You will obviously have a change management system which describes all the changes you have made to your putative standard distro configs. You will also be monitoring those changes.
This tool logs all the changes it makes via the standard logging system, which can be easily captured, shipped and aggregated and then queried and reported on.
This is not a tool from Clown Cars R US, it's from a reasonably reputable source - Oracle (lol etc). Even better, you can read the code and learn or critique.
Not being funny but I'd rather this sort of thing by far than any amount of wooo handwavy wankery. Would you prefer openly described and documented or "take our word for it"?
Which is now a list you will have to check for every issue. I don't think they are complaining they don't trust the writers of the code, just that it adds confounding variables to your system
Only if you don't know what you're doing, which, with no judgement whatsoever, might be true for OP. Reading the source, it affects some networking related flags. If the local audio craps out, it's not related. If the Bluetooth keyboard craps out, it's not related. If the hard drive crashes, it's not related.

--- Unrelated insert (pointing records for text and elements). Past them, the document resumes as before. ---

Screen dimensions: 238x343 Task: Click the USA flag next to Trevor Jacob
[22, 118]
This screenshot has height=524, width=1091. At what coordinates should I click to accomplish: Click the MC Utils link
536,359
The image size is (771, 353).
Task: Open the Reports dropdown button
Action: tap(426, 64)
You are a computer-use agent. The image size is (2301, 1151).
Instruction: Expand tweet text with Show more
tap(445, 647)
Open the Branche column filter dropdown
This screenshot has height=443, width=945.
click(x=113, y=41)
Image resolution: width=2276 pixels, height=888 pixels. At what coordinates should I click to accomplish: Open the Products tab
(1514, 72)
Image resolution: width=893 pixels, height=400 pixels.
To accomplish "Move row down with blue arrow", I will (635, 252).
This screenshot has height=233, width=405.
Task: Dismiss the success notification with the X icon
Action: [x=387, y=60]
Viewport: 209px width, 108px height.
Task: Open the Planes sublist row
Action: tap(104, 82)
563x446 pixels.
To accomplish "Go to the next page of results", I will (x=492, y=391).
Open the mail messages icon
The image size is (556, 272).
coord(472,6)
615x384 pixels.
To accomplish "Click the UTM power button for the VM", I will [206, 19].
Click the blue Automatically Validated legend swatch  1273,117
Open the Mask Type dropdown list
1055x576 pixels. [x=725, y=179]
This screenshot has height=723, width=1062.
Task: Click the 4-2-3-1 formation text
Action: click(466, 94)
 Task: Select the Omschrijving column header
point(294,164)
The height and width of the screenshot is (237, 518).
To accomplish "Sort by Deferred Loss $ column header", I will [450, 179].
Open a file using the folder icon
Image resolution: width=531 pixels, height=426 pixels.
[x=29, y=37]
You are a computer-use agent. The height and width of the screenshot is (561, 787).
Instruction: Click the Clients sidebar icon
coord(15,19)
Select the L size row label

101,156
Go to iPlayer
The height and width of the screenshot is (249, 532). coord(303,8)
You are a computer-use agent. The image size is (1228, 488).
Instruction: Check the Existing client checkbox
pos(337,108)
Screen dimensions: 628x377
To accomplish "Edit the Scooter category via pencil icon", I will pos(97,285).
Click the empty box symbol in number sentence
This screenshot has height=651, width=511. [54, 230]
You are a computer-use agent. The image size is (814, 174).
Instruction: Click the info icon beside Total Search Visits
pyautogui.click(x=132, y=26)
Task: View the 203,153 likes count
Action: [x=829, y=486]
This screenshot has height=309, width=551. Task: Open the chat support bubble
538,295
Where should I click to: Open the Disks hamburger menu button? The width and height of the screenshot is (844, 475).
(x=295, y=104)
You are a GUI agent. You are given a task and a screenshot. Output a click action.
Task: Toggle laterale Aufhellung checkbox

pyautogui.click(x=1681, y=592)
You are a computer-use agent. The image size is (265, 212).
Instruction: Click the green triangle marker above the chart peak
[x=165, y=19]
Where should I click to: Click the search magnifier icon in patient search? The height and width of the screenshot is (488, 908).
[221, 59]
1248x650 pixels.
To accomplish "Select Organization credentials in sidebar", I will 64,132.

I get that is just adding more variables to the system, but this isn't Windows, where the changes under the hood are this mystery hotfix that got applied and we have no idea what it did and the vendor notes raise more questions than it asks and your computer working feels like this house of cards that's gonna fall over if you look at it funny. If the system is acting funny, just disable this, reset them all back to default, possibly by rebooting, and see if the problem persists. If you're technical enough to install this, I don't think disabling it and rebooting is beyond your abilities.